本文抜粋:
☆ ☆ ☆ ☆ ☆

史跡訪問の日々

幕末維新に関わった有名無名の人生を追って、全国各地の史跡を訪ね歩いています。

松江 Ⅱ

2017年06月10日 | 島根県

(白潟公園)


青柳楼の大燈籠

 夜行バスで京都駅前から松江へ移動。松江には午前五時過ぎに行き着く。この日は隠岐の島に渡って、島内の史跡を巡る予定であったが、七類港行のバスが出るまでの数時間、松江市内を散策することにした。松江のテーマは「錦織かよ」である。
 松江駅から西へ六百メートルほど歩くと、宍道湖畔に白潟公園がある。この公園のシンボル的存在が、大きな石燈籠である。
 この石燈籠は、もともと明治初期から松江の歓楽地として賑わった白潟天満宮の裏にあって、代表的な料亭の一つ「青柳楼」にあったものである。当時、その辺りは宍道湖の浪打ち際であって、高さ六メートル余りの石灯篭は、入江の灯台の役割を果たしていたもので、松江の名物の一つとなっていた。その後、宍道湖の埋め立てにより取り残されていたが、松江開府三百五十年祭に因んで、昭和三十三年(1958)、現在地に移設された。錦織かよ(別名・玄丹かよ)が芸妓として務めていたのが青柳楼の隣にあった鳴玉楼だったことから、この石燈籠も「お加代燈籠」とも呼ばれている。

☆ ☆ ☆ ☆ ☆

課題一覧:
**a)** 本文抜粋の次の一文を英語に訳してください。「松江駅から西へ六百メートルほど歩くと、宍道湖畔に白潟公園がある。」
**b)** 本文抜粋をもとに、次の問いに答えよ。
(i) 夜行バスはどこから松江へ向かったか。
(ii) 白潟公園はどの湖のほとりにあるか。
(iii) 石燈籠が現在地に移設されたのは何年か。
次の一覧は、本文抜粋とは別の出典から取ったものです。

データ:

☆ ☆ ☆ ☆ ☆

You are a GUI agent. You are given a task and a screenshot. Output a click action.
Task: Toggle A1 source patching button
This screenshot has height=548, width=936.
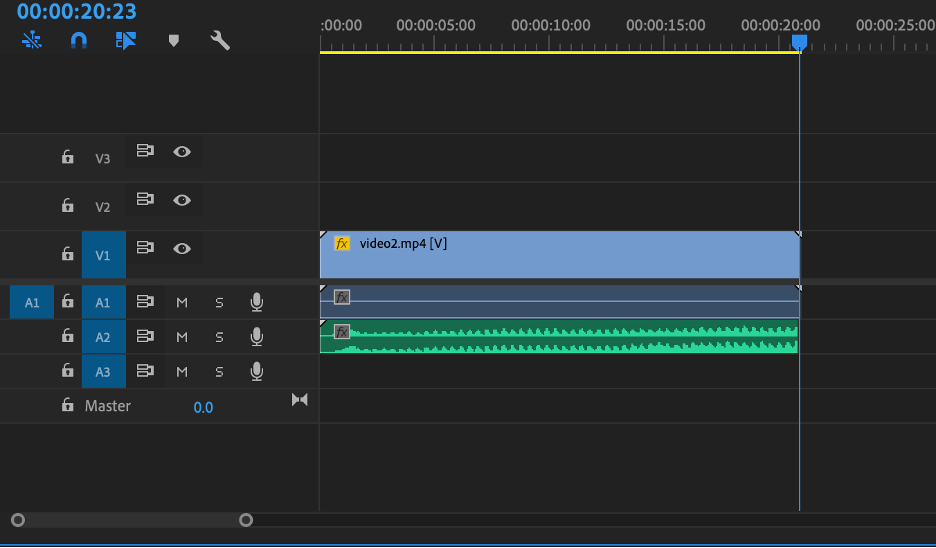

☆ ☆ ☆ ☆ ☆

解答:
**a)** Walking about six hundred meters west from Matsue Station brings you to Shirakata Park on the shore of Lake Shinji.

**b)**
(i) 京都駅前
(ii) 宍道湖
(iii) 昭和三十三年(1958)